Homily for the 5th Sunday of Ordinary Time: Salty or Sterile

5th Sunday OT, A                                                                                           February 5, 2023
Fr. Alexander Albert                                                              St. John the Evangelist, Jeanerette

“You are the light of the world.” Think about a room full of candles. It’s pretty easy to read with ten candles lit, but not so easy with only one. And an unlit candle or a hidden lamp is almost worse than useless, casting shadows where it should be adding light.

“If salt loses its taste, with what can it be seasoned? It is no longer good for anything but to be thrown out and trampled underfoot.” Do you know what happens when you trample salt underfoot? You sterilize the ground you tread on. The book of Judges in the Old Testament tells us of one king who sowed the fields with salt to sterilize it and render the land infertile. “Salt the earth” is still an idiom you can find in contemporary literature. The fact that it is still a part of our imagination and language indicates just how viscerally destructive this was in the ancient world.

Neutrality is a myth. Merely maintaining is an illusion. Either we season the world and fill it with light or we sterilize it and cast shadows. To exist is to cause change. Salt preserves food by disrupting the process of decay and light changes what we can see. Jesus wants us to disrupt the normal process of decay, to change the world by casting light on dark things that many would rather leave in the shadows.

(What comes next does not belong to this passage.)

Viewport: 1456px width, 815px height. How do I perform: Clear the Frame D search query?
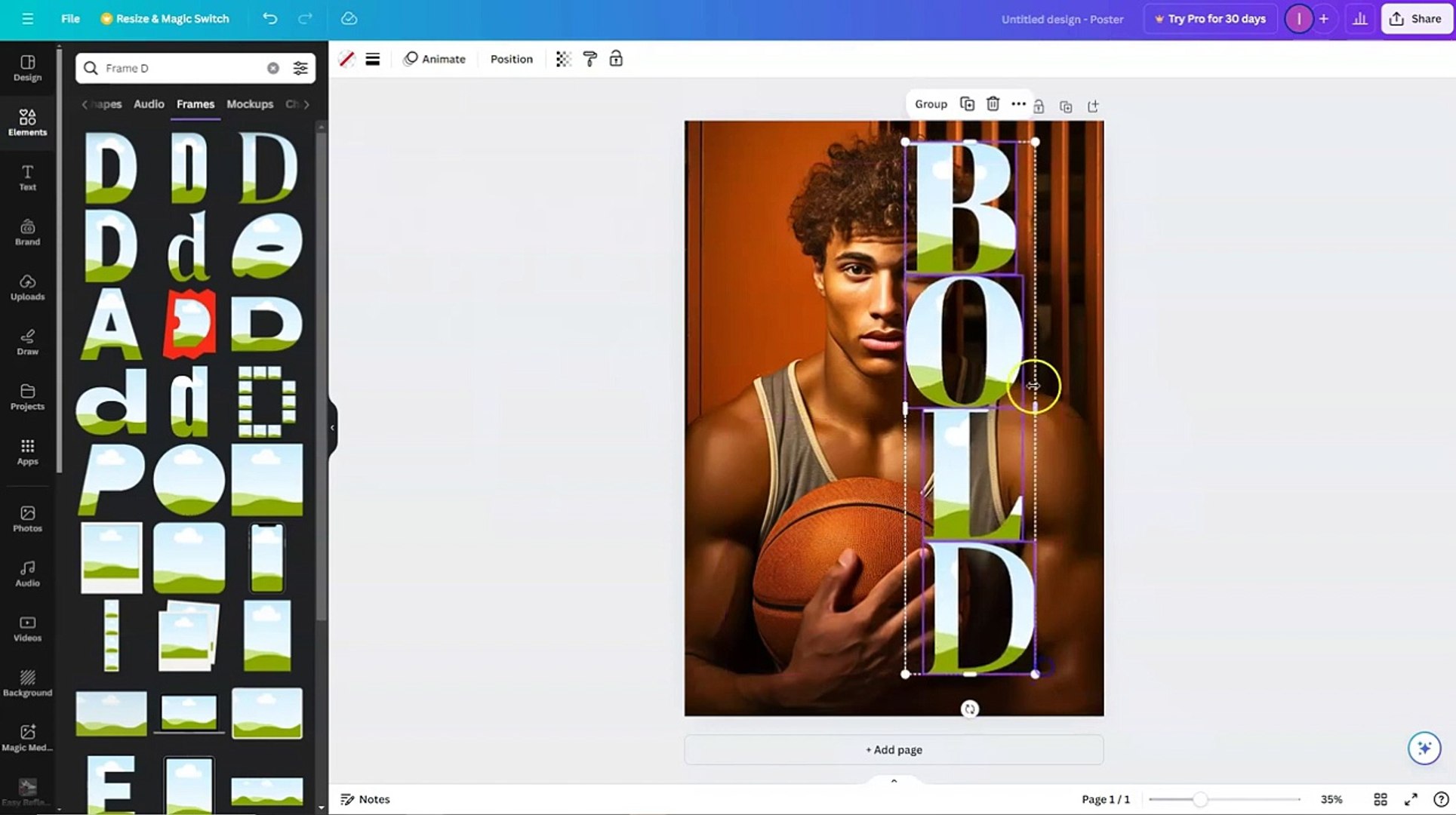click(x=272, y=68)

It’s important, however, to realize what this does not mean. It isn’t constantly interfering with others and trying to control their thoughts and behaviors. It isn’t constantly complaining about how evil everything is or flinging condemnation. It isn’t grandstanding and stubbornly disregarding the complications and nuances of other people’s way of life. It isn’t about maintaining appearances. It isn’t about looking good enough to get worldly people to praise you. It definitely isn’t constantly posting your charity work to social media.

So, what does it mean to be salt and light? It means being faithful to Christ regardless of how it affects the world around you. The way we glorify God, change the world, and win converts to the Catholic faith is by steadfastly being faithful, regardless of how it looks and what it costs.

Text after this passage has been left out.